Pero en la web tampoco tuvo el impacto monumentalista que los organizadores del Bicentenario y de los funerales de Néstor quisieron darle al primer día de la Lealtad virtual. Por ahí andan algunos todavía culpando a una conspiración por la caída de los servidores que debían alojar el sitio donde millones de adherentes al gobierno debían postear sus recuerdos.

Cristina, el jarrón incómodo

Por último, hay un tercer punto de ambigüedad: la relación entre Cristina Fernández y Alberto Fernández. El gobierno de Fernández hizo saber a través de sus voceros que la decisión de Cristina de no asistir y de enviar a su hijo empoderó al presidente: implicó respaldarlo, sin quitarle el protagonismo. Es probable. Pero hasta un albertista como Eduardo Valdés, exembajador en el Vaticano, ha pedido que Cristina explique por qué no asistió a un acto en el que el presidente dijo “me toca a mí conducir” el gobierno. Lo cierto es que hay tantas interpretaciones posibles como se quiera.

Cristina Fernández sigue siendo un jarrón incómodo. Ella controla el Congreso, maneja el gabinete y tiene poder de veto sobre la otra mitad. Y es la dadora del poder formal que tiene Alberto Fernández. Y esa cuestión nunca quedará saldada del todo, más aún en tiempos difíciles. Nunca se sabrá qué poder real tiene el Presidente. Y cuándo la expresidenta le puede retirar todo o parte de su apoyo. De hecho, la 9 de Julio todavía exhibía los residuos del sábado y ya todos ya especulaban sobre cómo va a ser el acto por los 10 años de la muerte de Néstor Kirchner, el próximo 27 de octubre, qué protagonismo va a tener cada uno y qué van a elegir recordar del expresidente.

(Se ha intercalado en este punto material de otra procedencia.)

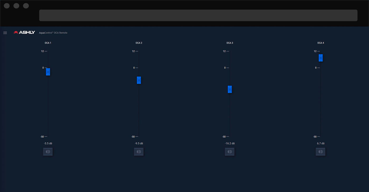
Task: Click the DCA 1 fader handle
Action: tap(48, 72)
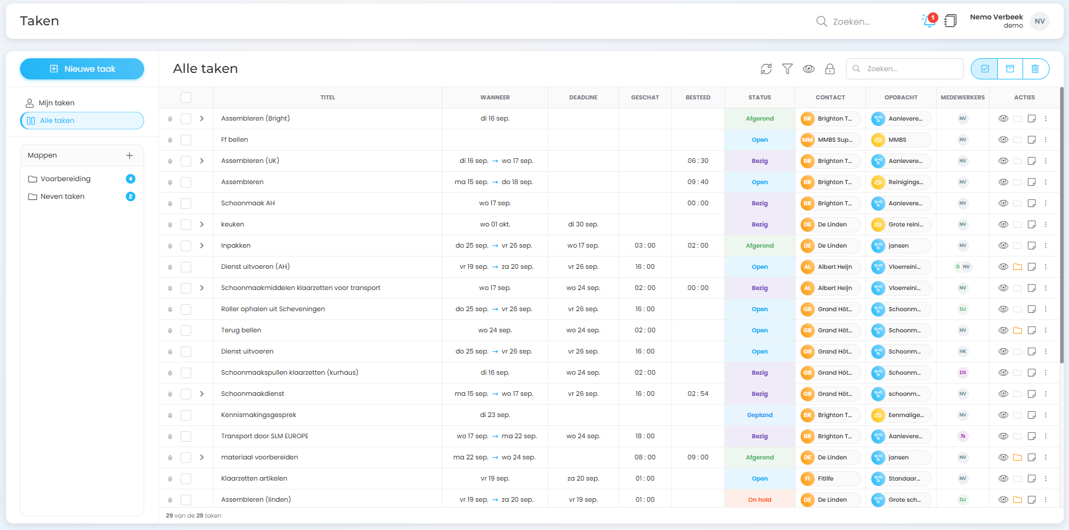Click the Zoeken field above the task table
This screenshot has height=530, width=1069.
click(909, 69)
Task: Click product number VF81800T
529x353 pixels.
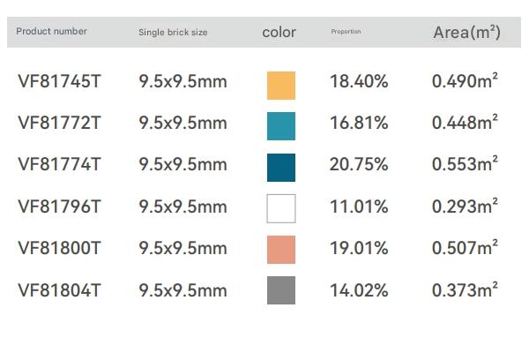Action: [x=59, y=248]
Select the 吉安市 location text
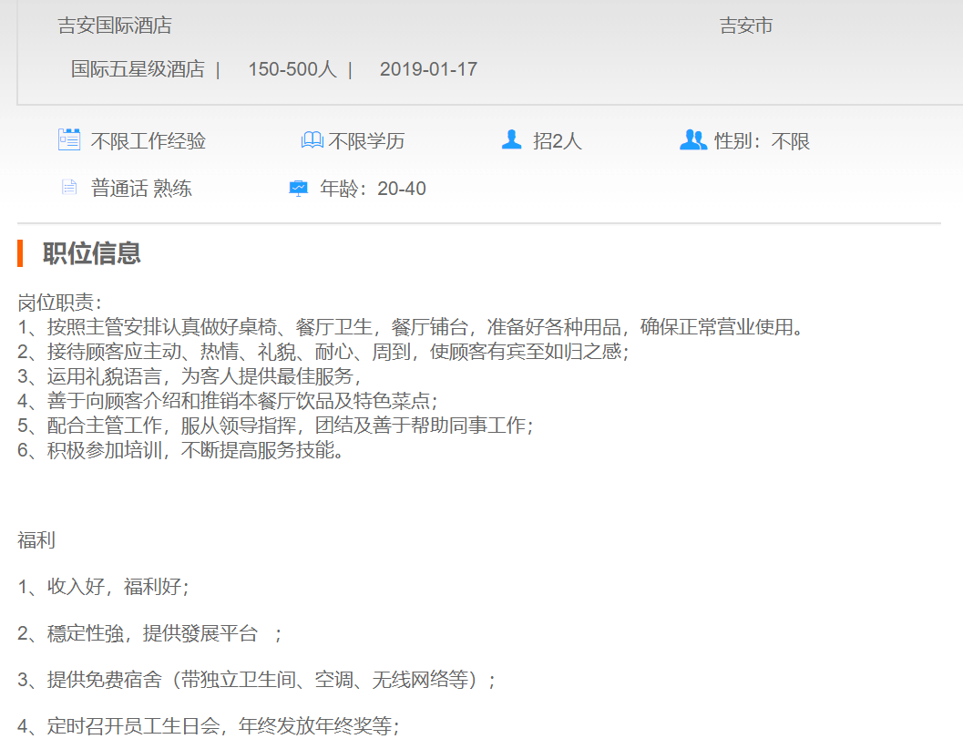Viewport: 963px width, 739px height. coord(746,26)
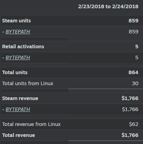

En todo caso, el verdadero apoyo de Cristina Fernández -y su capacidad para disciplinar a sus seguidores- se va a ver cuando el ministro de Economía mande al Congreso el plan que acuerde con el FMI, como anunció el viernes. Martín Guzmán quiere que todos pongan el gancho en el ajuste fiscal. Ahí se verá si ese plan tiene la contundencia suficiente para contrarrestar la inflación, la recesión y algunos signos de desabastecimiento que comienzan a mostrar las restricciones macroeconómicas que usó el gobierno hasta ahora. Ahí veremos si el kirchnerismo acompaña a Fernández en la inédita aventura peronista de gobernar sin plata y con una oposición. Eso va a ser una prueba de lealtad y no macana.